▶ **Work order**:
Scan the entries below for the word "will" and copy every line where it turns up.

▶ **Data in this exercise**:
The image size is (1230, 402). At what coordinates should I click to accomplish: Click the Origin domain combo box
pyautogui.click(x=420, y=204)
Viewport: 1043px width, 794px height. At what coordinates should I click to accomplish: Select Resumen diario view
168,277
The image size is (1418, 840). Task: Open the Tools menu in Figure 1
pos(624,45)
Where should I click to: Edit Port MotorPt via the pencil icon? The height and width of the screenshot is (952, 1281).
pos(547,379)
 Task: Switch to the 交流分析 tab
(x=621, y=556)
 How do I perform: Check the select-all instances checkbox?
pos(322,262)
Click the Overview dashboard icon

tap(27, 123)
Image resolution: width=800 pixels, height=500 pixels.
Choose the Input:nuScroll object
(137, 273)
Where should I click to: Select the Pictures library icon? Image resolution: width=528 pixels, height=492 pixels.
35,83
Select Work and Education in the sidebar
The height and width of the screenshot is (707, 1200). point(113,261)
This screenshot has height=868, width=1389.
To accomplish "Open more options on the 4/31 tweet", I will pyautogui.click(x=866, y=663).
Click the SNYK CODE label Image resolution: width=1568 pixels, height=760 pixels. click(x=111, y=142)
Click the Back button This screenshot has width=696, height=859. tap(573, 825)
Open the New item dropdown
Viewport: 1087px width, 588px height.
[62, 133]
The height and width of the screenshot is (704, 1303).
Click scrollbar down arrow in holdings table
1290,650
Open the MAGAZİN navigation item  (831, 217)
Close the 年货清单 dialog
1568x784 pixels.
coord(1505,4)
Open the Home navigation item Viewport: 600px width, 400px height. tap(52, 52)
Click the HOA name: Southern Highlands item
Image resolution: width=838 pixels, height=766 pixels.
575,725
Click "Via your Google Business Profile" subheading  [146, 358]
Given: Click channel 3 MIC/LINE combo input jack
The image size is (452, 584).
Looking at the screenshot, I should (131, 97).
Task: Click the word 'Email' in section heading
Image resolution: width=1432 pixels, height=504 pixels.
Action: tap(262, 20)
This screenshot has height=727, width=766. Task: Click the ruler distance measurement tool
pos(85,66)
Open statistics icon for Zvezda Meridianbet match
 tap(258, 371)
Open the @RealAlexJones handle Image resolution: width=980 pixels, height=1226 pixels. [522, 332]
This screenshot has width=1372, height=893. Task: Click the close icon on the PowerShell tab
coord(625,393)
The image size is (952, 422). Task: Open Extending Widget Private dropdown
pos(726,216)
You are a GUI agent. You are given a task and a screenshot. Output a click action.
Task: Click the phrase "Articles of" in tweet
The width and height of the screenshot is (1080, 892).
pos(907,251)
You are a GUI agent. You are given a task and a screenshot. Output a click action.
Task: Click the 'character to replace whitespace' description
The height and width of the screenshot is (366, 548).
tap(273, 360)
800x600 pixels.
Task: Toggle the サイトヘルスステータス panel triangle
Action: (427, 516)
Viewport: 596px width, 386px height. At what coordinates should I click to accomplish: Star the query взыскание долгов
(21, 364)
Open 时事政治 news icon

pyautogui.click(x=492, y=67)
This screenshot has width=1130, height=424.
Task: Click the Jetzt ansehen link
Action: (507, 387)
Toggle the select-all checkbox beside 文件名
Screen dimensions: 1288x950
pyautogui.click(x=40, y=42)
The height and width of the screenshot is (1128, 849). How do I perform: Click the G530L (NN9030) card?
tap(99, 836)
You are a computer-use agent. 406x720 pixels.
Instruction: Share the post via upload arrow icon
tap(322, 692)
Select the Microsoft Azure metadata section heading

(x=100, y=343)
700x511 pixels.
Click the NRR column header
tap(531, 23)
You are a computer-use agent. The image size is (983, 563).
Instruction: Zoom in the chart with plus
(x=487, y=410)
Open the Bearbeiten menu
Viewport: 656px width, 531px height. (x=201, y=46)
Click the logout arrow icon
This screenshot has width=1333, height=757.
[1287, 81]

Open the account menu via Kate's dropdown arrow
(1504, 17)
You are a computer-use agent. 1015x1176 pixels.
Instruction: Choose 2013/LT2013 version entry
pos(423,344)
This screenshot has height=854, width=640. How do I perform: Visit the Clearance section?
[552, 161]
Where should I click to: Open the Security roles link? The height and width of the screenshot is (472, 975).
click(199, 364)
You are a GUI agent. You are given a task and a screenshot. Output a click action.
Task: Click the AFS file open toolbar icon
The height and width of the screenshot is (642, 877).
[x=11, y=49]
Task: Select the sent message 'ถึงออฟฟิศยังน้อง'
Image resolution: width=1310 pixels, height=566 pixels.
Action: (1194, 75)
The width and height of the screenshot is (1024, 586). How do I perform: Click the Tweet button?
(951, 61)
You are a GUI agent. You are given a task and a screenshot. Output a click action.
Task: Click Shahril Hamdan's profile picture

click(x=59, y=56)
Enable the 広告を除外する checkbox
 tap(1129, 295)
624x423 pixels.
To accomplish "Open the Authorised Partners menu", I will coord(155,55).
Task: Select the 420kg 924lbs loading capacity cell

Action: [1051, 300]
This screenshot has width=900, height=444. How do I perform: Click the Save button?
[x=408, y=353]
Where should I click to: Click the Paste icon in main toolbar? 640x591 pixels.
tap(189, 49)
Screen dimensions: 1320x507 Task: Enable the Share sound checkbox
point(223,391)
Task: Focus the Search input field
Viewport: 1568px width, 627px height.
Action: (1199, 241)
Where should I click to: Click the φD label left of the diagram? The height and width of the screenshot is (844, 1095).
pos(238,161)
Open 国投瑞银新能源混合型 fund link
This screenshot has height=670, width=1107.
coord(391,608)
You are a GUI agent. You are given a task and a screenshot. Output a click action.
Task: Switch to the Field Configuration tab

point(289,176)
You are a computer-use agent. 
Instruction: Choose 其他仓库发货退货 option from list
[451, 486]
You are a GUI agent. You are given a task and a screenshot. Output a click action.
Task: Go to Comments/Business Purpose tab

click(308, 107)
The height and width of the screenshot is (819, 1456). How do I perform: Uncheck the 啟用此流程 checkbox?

▶ **Completed task**:
To accomplish "Open more options on the 4/31 tweet", I will pyautogui.click(x=866, y=663).
To accomplish "Open the Authorised Partners menu", I will coord(155,55).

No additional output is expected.